Commission weighs tougher water conservation steps

June 6, 2001

A commission studying Arizona's groundwater use may recommend tougher conservation steps for areas already regulated but only voluntary steps for unregulated rural areas.

"Substantial progress has been made in ensuring Arizona's water future," but "additional work remains," the state Water Management Commission said in an interim report obtained by The Associated Press.

Gov. Jane Hull appointed the 47-member commission a year ago to determine how Arizona's 21-year-old groundwater code is working out.

That landmark law was enacted in 1980, establishing a new water rights system and imposing conservation requirements in five "active management areas": Phoenix, Tucson, Prescott, Pinal and Santa Cruz.

Hull created the commission 14 months after the Auditor General's Office reported in 1999 that the state was not likely to meet the 2025 deadline set in the 1980 law to achieve "safe yield" in the Phoenix, Tucson and Prescott areas.

Safe yield is when the amount of water pumped does not exceed the amount being recharged in the aquifer.

The interim report was approved by the commission on Friday. It says recommendations being considered include new permitting requirements for new wells, limitations on new pumping permits for mining, industry and electrical generating stations, and restrictions on the ability to convert to other purposes the current rights to pump water for agriculture.

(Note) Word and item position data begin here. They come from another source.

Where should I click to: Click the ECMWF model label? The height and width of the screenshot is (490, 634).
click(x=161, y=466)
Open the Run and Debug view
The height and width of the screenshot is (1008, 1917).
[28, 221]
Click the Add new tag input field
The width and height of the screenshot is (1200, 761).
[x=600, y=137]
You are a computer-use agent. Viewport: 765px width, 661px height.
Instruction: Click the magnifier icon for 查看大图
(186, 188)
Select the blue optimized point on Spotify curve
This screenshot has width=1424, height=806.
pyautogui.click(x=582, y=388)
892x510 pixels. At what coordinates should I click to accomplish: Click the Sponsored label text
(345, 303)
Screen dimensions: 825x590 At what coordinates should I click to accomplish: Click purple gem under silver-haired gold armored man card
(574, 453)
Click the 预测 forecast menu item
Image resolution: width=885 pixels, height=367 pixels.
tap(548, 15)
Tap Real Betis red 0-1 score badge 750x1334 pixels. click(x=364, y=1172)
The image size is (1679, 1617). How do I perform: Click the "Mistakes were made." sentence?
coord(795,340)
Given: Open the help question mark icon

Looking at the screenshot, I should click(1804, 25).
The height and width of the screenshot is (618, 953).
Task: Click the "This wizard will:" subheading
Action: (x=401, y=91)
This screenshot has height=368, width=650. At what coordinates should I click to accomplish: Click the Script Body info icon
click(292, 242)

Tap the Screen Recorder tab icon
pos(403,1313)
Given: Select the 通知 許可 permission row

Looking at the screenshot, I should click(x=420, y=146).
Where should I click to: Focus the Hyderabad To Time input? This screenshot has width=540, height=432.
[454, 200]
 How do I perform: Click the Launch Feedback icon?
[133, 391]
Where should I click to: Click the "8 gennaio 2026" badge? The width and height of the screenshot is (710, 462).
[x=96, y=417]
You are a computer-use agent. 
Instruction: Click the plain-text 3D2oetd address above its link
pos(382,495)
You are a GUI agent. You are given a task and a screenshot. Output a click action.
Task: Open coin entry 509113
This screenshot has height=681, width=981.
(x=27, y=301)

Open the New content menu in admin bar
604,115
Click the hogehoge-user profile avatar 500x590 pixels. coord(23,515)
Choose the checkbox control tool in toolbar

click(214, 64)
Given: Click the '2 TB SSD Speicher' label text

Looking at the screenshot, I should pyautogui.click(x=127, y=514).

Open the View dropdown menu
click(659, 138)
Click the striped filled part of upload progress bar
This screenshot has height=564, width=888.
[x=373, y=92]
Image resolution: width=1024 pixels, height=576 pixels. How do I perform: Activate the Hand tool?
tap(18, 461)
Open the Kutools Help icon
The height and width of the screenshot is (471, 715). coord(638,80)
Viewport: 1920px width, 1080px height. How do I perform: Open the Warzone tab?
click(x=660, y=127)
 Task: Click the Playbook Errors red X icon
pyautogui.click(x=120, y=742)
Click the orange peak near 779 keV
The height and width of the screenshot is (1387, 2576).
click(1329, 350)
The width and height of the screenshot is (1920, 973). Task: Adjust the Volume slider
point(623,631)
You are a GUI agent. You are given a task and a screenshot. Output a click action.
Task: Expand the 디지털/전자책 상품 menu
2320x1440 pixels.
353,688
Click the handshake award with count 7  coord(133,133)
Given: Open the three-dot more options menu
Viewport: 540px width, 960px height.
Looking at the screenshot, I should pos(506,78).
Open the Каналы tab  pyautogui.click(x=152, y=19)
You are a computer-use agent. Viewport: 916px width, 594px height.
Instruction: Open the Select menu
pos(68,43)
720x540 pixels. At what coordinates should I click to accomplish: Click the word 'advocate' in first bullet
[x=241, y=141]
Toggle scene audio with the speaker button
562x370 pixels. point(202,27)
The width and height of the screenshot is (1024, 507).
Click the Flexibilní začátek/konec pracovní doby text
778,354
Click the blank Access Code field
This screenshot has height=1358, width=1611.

Other steps being considered including requiring municipal and industrial users to phase in use of Central Arizona Project water and other renewable supplies, encouraging utility regulators to help private companies use renewable supplies, and establishing a new financing authority for regional water systems.

The commission said it also is discussing a proposed new "water management fee" on groundwater pumped in amounts above recharge levels but added that proposal faces "strong opposition."

The proposed new permitting requirements for new wells would be intended to protect municipal water supplies, ecologically significant habitat, surface water rights, areas of serious subsidence and supplies threatened by contamination, the commission said.

New statewide efforts are needed to promote conservation and water supply planning, but the interim report and two of the commission's three co-chairmen said those efforts would involve unregulated rural areas only if those areas agree.

"There is an extraordinary amount of paranoia in rural Arizona that folks in the cities are going to reach out and take their waters," said commission Co-Chairman John Mawhinney, a former state senator from Tucson.

Neither of those efforts will be expanded to rural areas outside current AMAs without legislative approval "and before that, long and hard discussions with the folks in rural Arizona to find out how and under what conditions they'd like to participate," Mawhinney said.

"But there is no thought (by the commission) about bringing them under the regulatory structure of the AMAs," Mawhinney said.

Commission Co-Chairman Jack Pfister, an Arizona State University administrator and former Salt River Project general manager, agreed but said non-regulated areas would be encouraged to join the conservation and planning efforts.

"We're not really expecting to have any impact on them unless they are in agreement," Pfister said.

The commission is give its final report to Hull by Dec. 1, a timetable that would allow recommendations to be considered by legislators during their 2002 regular session.